An EF-0 tornado touched down on Naperville's east side last Thursday evening, cutting a 1.3-mile path through two neighborhoods and an apartment complex.

National Weather Service confirmed the tornado hit the ground at 8:04 p.m. near Gartner Road and Olesen Drive on June 11, then tracked northeast through the Huntington Hills and Olesen Estates neighborhoods, snapping and uprooting trees along a path 50 to 75 yards wide.

After crossing Naper Boulevard, the damage swath widened to roughly 150 yards as the storm passed over Huntington Apartments, where the NWS documented "extensive tree damage." It lifted just west of Benedictine Parkway after about two minutes on the ground.

Peak winds reached approximately 80 mph. An EF-0 rating, the lowest on the Enhanced Fujita Scale, covers tornadoes with winds between 65 and 85 mph.

The Naperville twister was one of 17 tornadoes NWS Chicago confirmed across its service area for June 11. The agency labeled the broader event a "Tornado Outbreak, Including Multiple Strong Tornadoes Across Northern Illinois and Northwest Indiana" on its official event page, published Sunday, June 14.

NWS Chicago said on X that additional damage analysis will continue through the week of June 15.

The June 11 storm system knocked out power to roughly 380,000 customers across Illinois and Indiana, according to Insurance Journal.
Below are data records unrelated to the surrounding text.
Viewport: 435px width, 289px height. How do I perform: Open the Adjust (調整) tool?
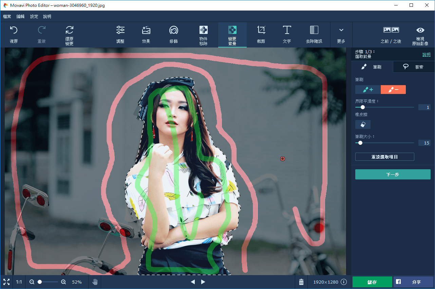coord(120,34)
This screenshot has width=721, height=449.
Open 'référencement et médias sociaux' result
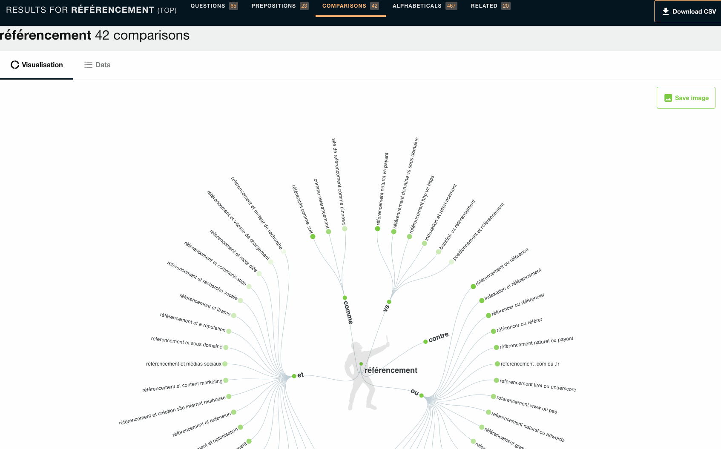(x=184, y=364)
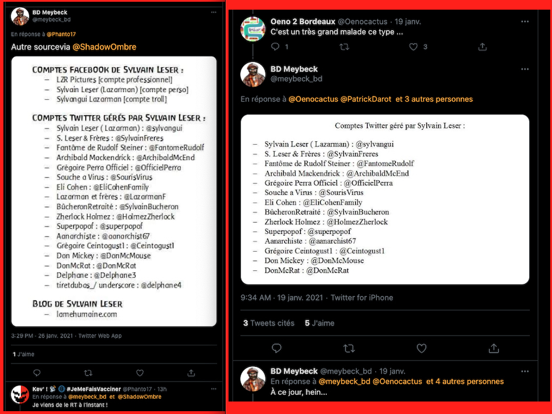
Task: Open more options menu on left BD Meybeck tweet
Action: (214, 11)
A separate severe storm the night before, Wednesday, June 10, downed trees that blocked 19 roads in Naperville, according to city Director of Communications Linda LaCloche.

The NWS rating is preliminary. No injuries have been reported in connection with the Naperville tornado, and no damage dollar estimates have been released.

Naperville's free citywide brush collection, launched in response to debris from both storms, began Monday, June 15, and is scheduled to wrap up by Saturday, June 27, according to the city.